## Task to carry out
The entries that follow need to be printed exactly as they are, minus any pictures.

START Record extracts

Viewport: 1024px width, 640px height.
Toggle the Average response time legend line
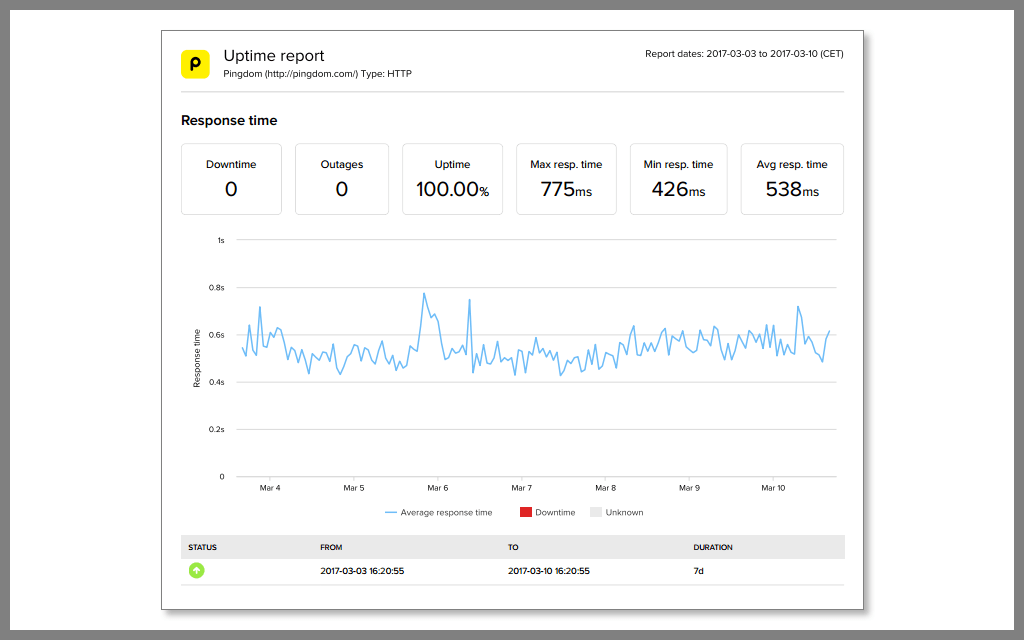(391, 513)
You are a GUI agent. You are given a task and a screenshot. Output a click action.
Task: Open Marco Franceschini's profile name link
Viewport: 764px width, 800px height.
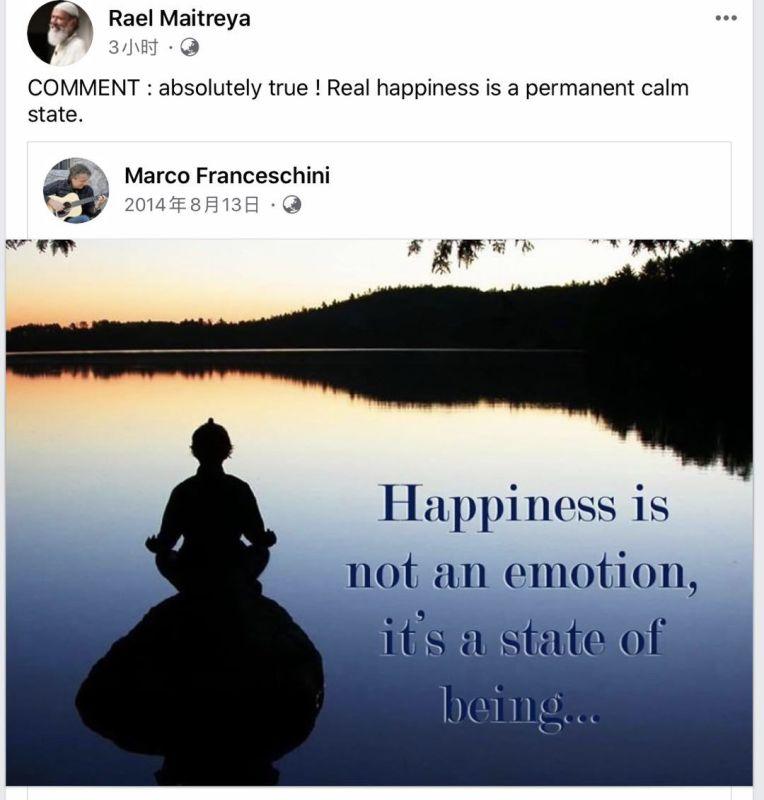227,176
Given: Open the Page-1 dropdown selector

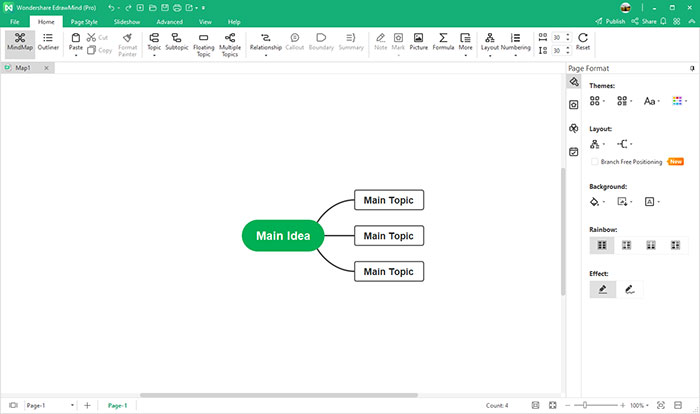Looking at the screenshot, I should point(48,405).
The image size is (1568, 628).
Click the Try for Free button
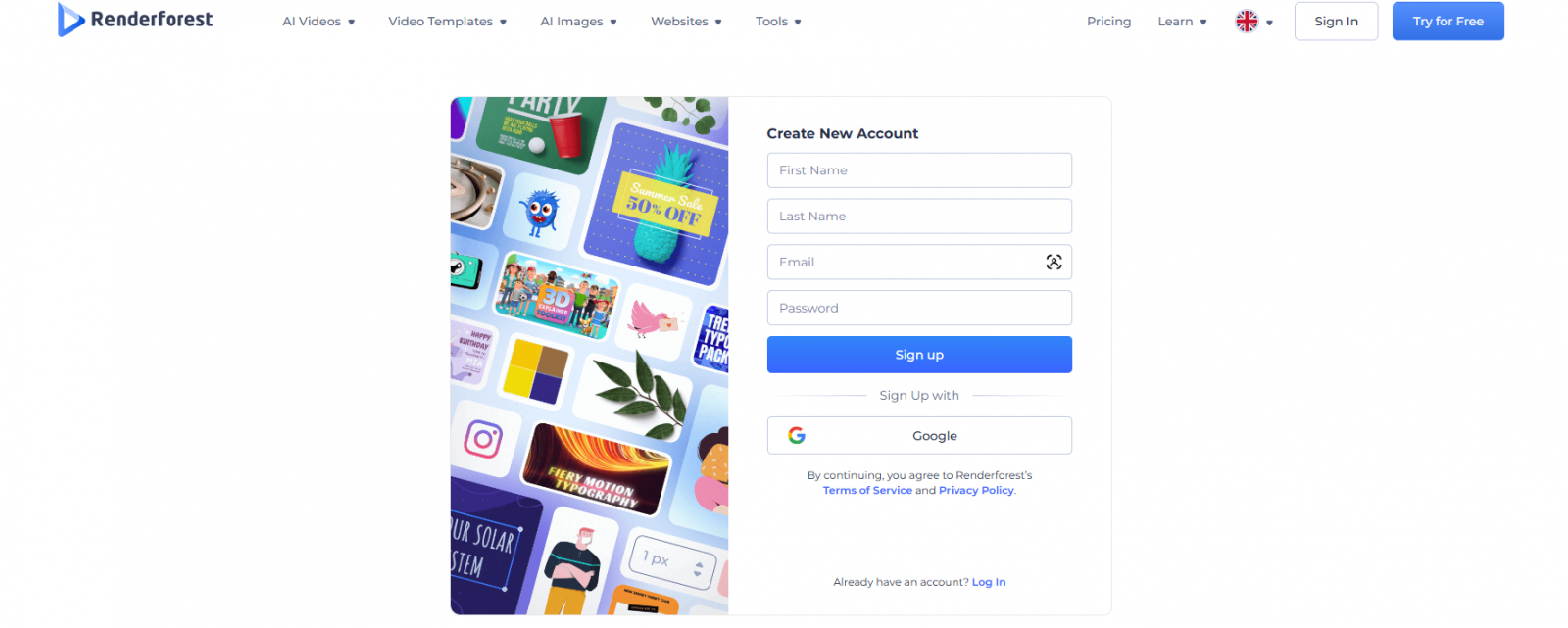1447,22
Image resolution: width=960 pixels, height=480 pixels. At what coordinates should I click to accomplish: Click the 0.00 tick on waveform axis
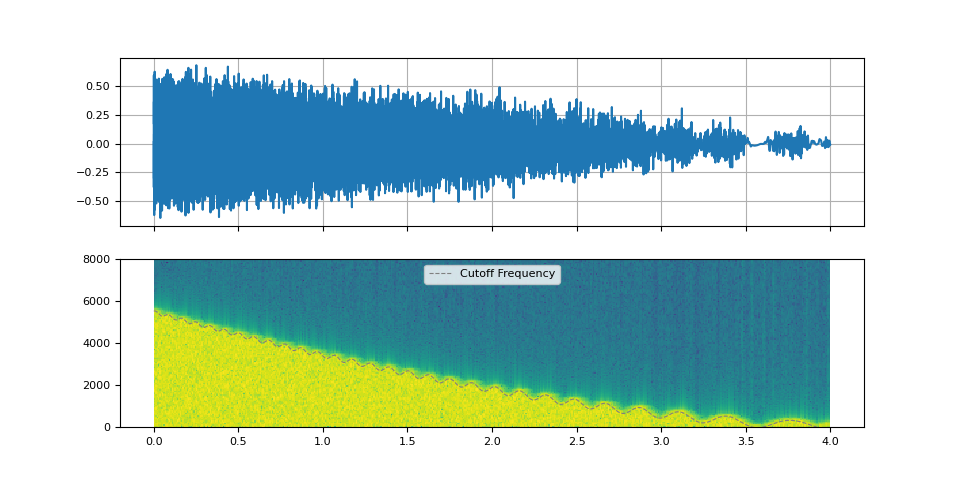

END Record extracts

## Written reply
Viewport: 1024px width, 640px height.
Toggle the Average response time legend line
(391, 513)
You are a GUI agent. You are given a task and a screenshot. Output a click action.
Task: Open Marco Franceschini's profile name link
Viewport: 764px width, 800px height.
227,176
Given: Open the Page-1 dropdown selector

Looking at the screenshot, I should point(48,405).
The image size is (1568, 628).
Click the Try for Free button
1447,22
Image resolution: width=960 pixels, height=480 pixels. At what coordinates should I click to accomplish: Click the 0.00 tick on waveform axis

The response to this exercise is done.